Pretty fracking cool /. and thanks timothy! And it's aright if you think there's better words out there on the film. Damn thing has embossed more ink on paper than just about any flick in existence. I just couldn't help myself 'cause I love the movie. So I wanted my say too.
Whoa.
TL;DR, the gang sign of illiterate idiots.
Of course it runs NetBSD. BTC: 1NT7QvbetmANwaMzhpVL6
The problem with reviewing or even understanding 2001, today, is that you are critiquing it out of time.

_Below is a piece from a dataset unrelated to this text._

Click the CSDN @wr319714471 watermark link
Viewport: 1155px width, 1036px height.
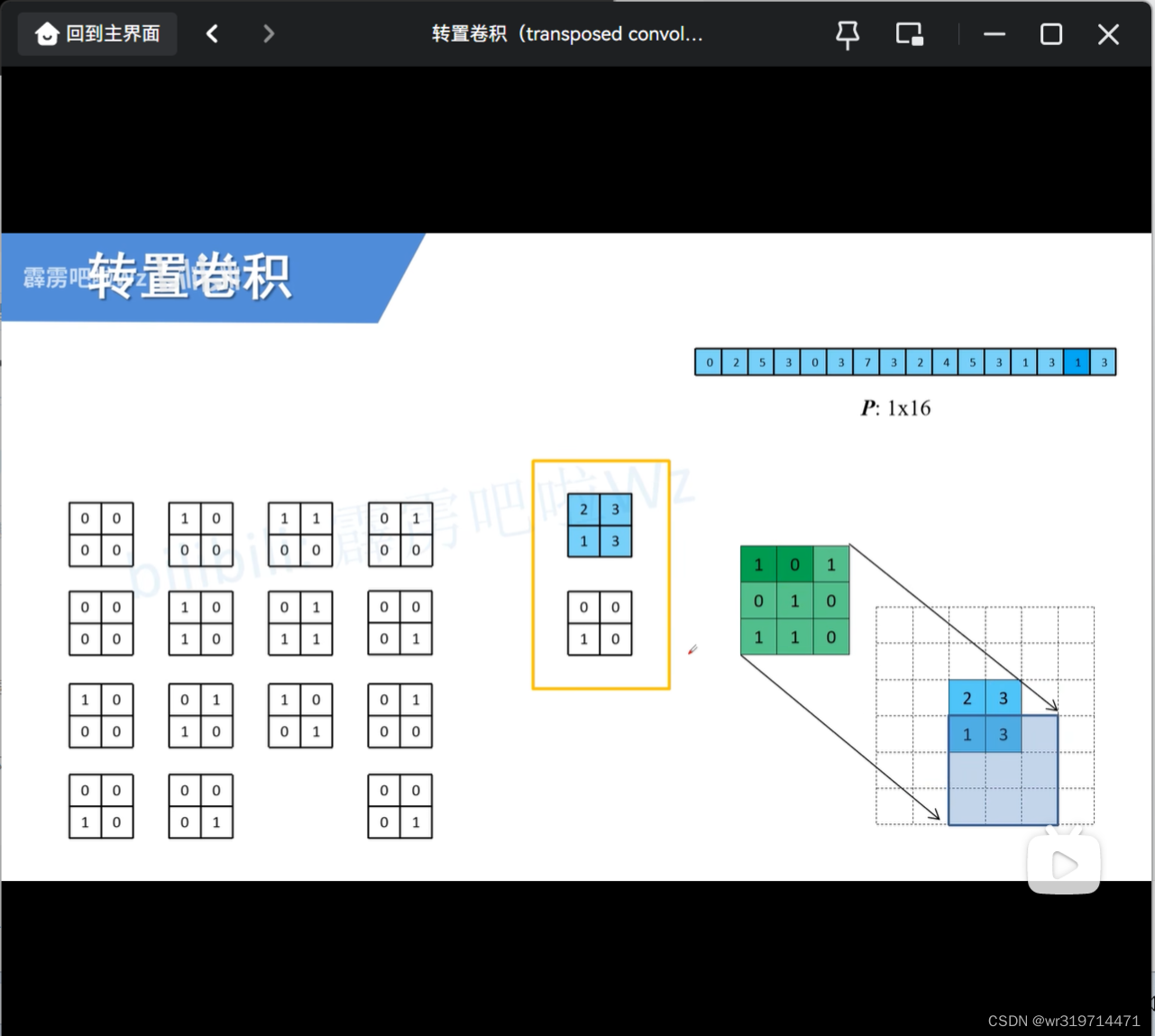pyautogui.click(x=1062, y=1020)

1st, that it was "all special effects," well, yes, but more importantly they are "accurate" special effects. Even today, 2001 portrays the PHYSICS of space travel better than any other movie ever made. It is one thing to use computers to create "action" with special effects, 2001 portrayed "space." I can't emphasize this enough. In 1969, this was simply revolutionary. Star Trek was fantasy, we had men going to the moon and trek was clearly scifi. 2001, at the time, seemed real and possible. It was science fiction in the classic sense that the science was real and the story was fiction.
It must be hard for people 40 years old and younger to imagine this period in time. About 12 years 10 years prior, the world changed with Sputnik. We were moving from weather balloons to weather satellites, science was changing everything and we were dreadfully afraid of the Russians beating us. 2001 was a view of space travel attainable from the perspective of the Apollo missions. It was astutely political. It asserted evolution. It worked in "our" albeit future, world.
Unfortunately, 2001 also suffered from concepts that are difficult to visualize. I agree with another post, it is almost impossible to understand without having read the book first.
Still one of my "Most Important Movies Ever Made"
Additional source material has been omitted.